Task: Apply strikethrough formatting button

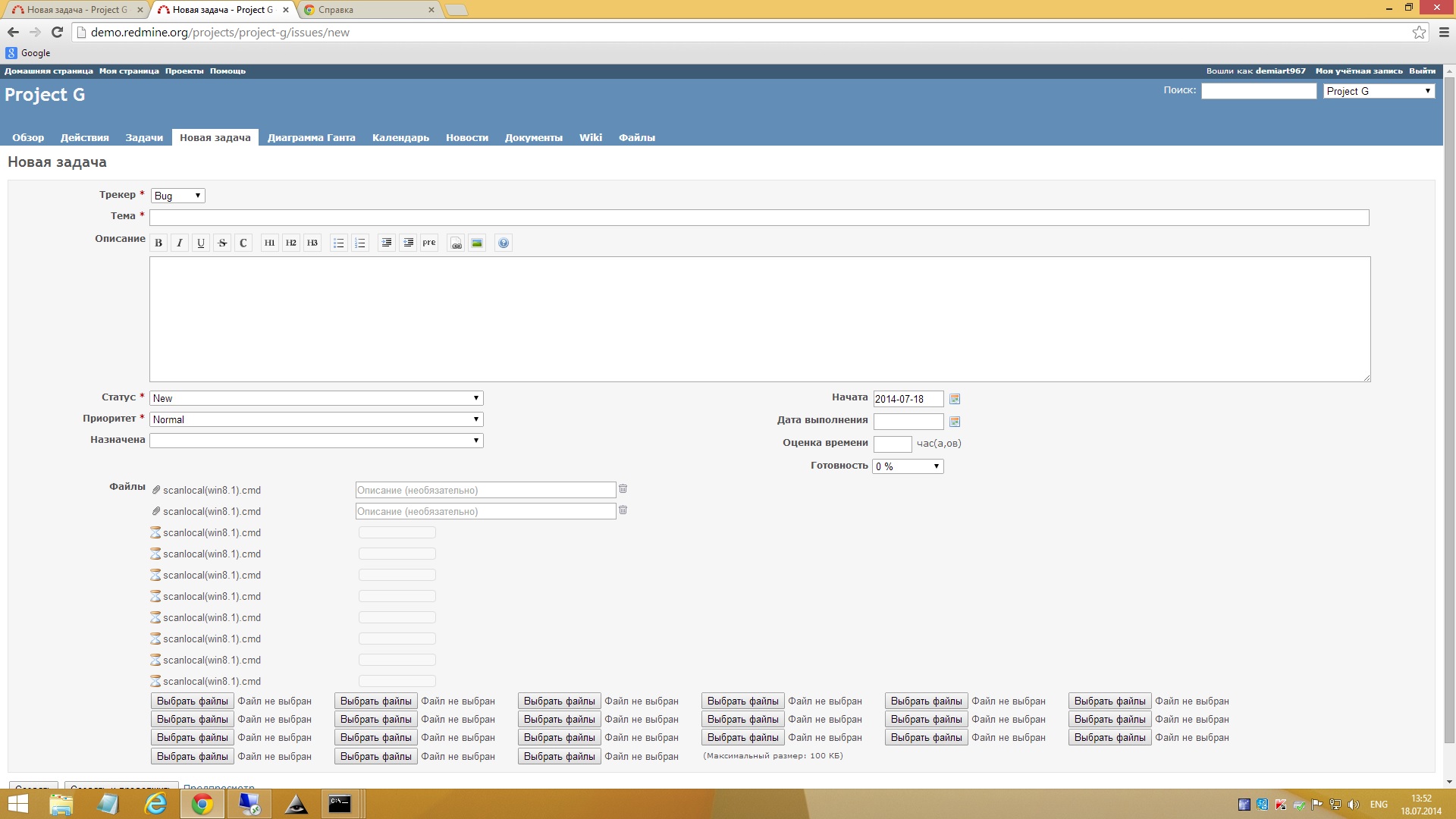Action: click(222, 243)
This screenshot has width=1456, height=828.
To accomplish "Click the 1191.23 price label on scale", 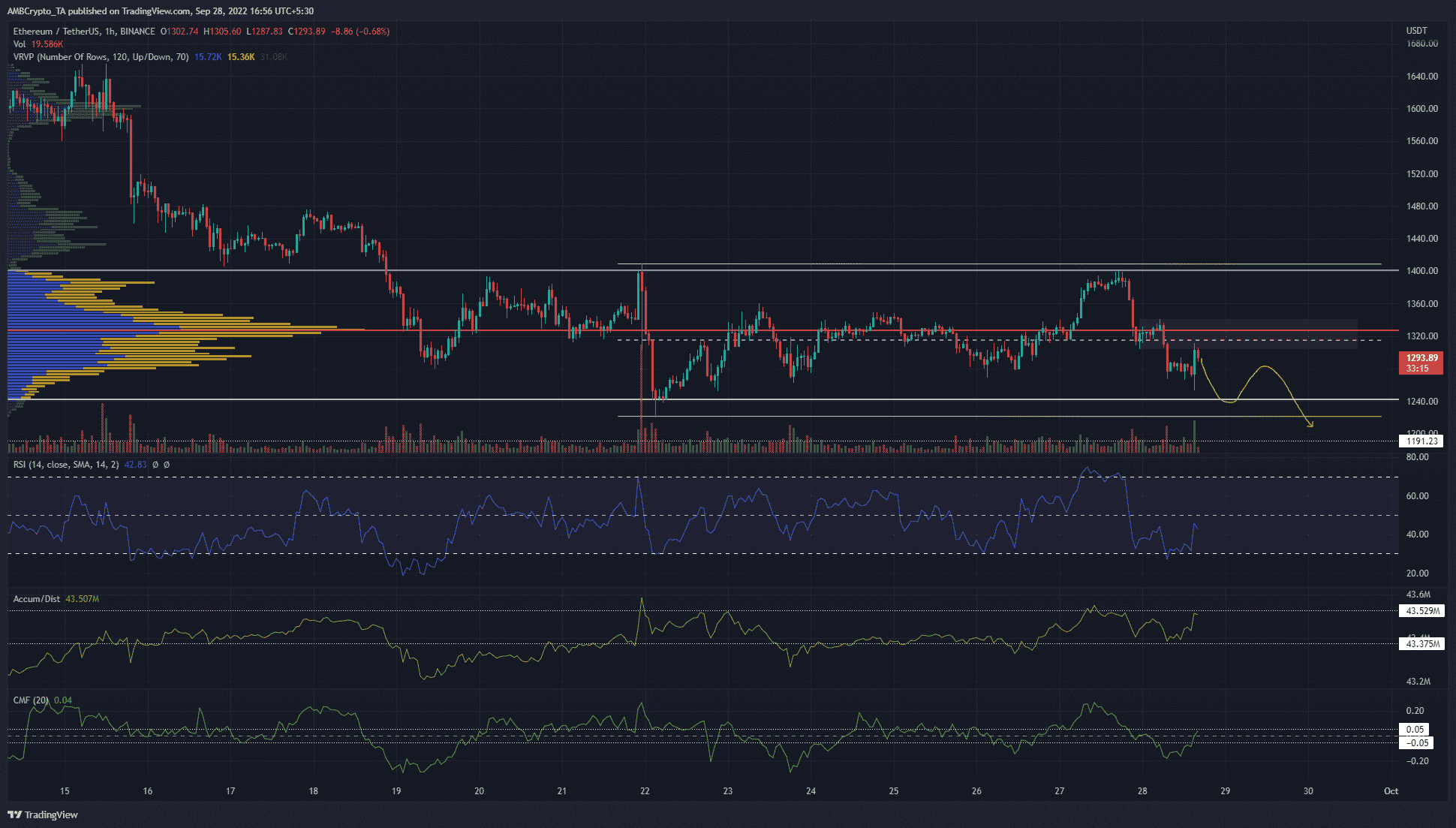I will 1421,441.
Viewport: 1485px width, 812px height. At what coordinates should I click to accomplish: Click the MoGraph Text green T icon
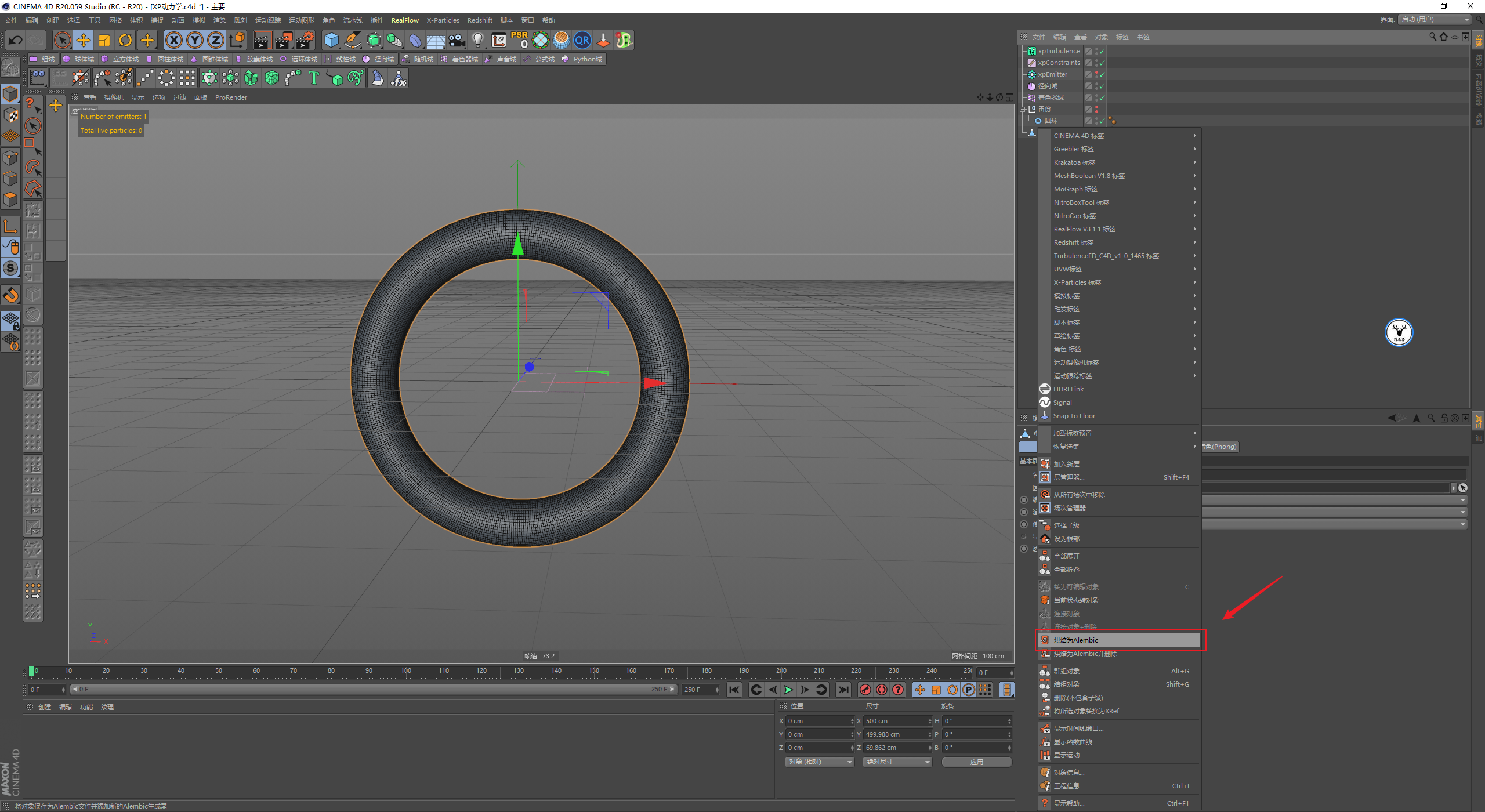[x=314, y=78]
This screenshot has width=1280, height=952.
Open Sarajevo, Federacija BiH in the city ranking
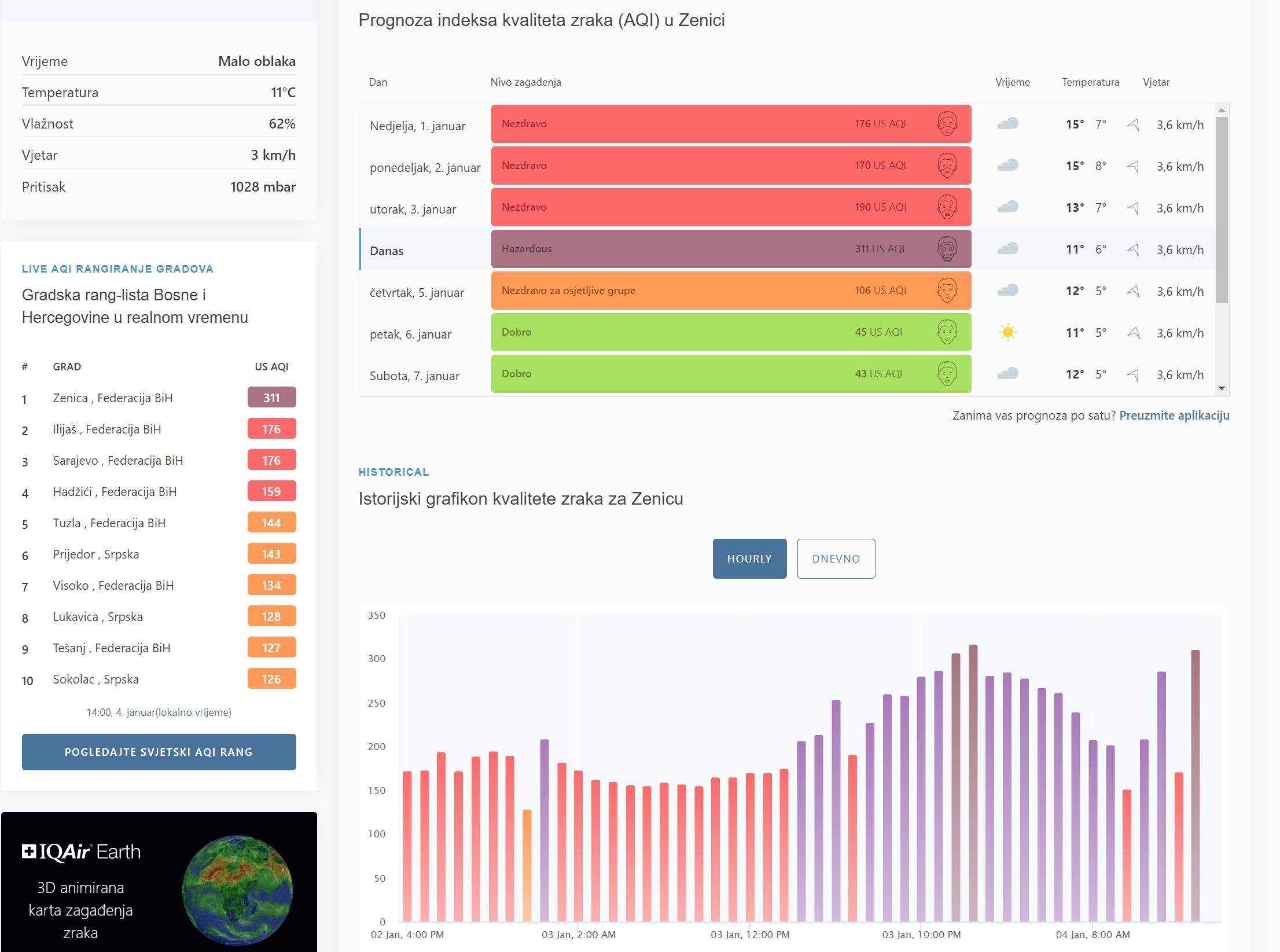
+===+
> **EXERCISE DIRECTIONS**
Read the material above and copy out each line holding "This".

> **YOUR SOLUTION**
This screenshot has width=1456, height=828.
This screenshot has width=1280, height=952.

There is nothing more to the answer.